Activating Human 15-Lipoxygenase-1 Beyond Flatland: Discovery of Non-Aromatic Modulators

Abstract

Modulation of enzyme activity by small molecules is a powerful therapeutic strategy. While human 15-lipoxygenase-1 inhibitors are well-studied, activators have remained elusive. Here, we have successfully identified novel modulators of 15-LOX-1 by focusing on non-aromatic, sp³-rich five-membered ring scaffolds. Through systematic SAR analysis, we found that γ-lactam derivatives act as inhibitors, while butenolide and cyclopentanone derivatives serve as enzyme activators.

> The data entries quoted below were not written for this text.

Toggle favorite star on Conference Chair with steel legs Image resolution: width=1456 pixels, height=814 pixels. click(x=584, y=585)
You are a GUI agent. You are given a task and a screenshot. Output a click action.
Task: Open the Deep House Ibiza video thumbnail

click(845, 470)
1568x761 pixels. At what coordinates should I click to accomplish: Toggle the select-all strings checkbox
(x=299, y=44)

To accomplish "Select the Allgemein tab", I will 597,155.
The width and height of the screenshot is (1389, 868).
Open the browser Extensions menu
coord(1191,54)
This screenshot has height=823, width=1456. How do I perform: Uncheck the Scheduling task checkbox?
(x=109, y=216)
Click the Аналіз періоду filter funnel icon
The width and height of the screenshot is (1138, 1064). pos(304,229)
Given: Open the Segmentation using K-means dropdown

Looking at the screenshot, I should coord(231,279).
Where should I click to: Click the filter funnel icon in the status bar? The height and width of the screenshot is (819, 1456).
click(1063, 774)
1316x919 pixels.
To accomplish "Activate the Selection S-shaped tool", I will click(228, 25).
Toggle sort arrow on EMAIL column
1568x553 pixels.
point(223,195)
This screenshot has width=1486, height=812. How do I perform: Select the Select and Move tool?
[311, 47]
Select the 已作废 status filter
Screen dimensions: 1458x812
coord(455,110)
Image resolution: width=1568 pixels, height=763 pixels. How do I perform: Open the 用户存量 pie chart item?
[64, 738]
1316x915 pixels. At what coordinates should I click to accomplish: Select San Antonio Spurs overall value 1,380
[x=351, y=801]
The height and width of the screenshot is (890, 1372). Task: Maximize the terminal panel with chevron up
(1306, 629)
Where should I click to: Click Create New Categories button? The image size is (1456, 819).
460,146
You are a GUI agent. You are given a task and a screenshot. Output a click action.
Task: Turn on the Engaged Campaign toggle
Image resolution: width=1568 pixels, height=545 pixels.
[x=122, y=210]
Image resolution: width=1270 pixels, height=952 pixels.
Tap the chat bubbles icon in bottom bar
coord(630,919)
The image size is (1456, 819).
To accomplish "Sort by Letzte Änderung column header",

Structure–activity relationship analysis revealed that the identity of the atom at the β-position and the nature of the substituents at the γ-position, both relative to the ring carbonyl, play a critical role in modulating 15-LOX-1 activity. Selectivity studies demonstrated that the compounds display species- and substrate-specific modulation of lipoxygenase activity. Enzyme kinetic analysis confirmed a competitive mechanism for both inhibition and activation. Molecular modeling provided structural insights, highlighting key interactions with the active site iron and surrounding residues. Overall, our findings expand the chemical space for 15-LOX-1 modulation and offer promising leads for the development of selective enzyme regulators.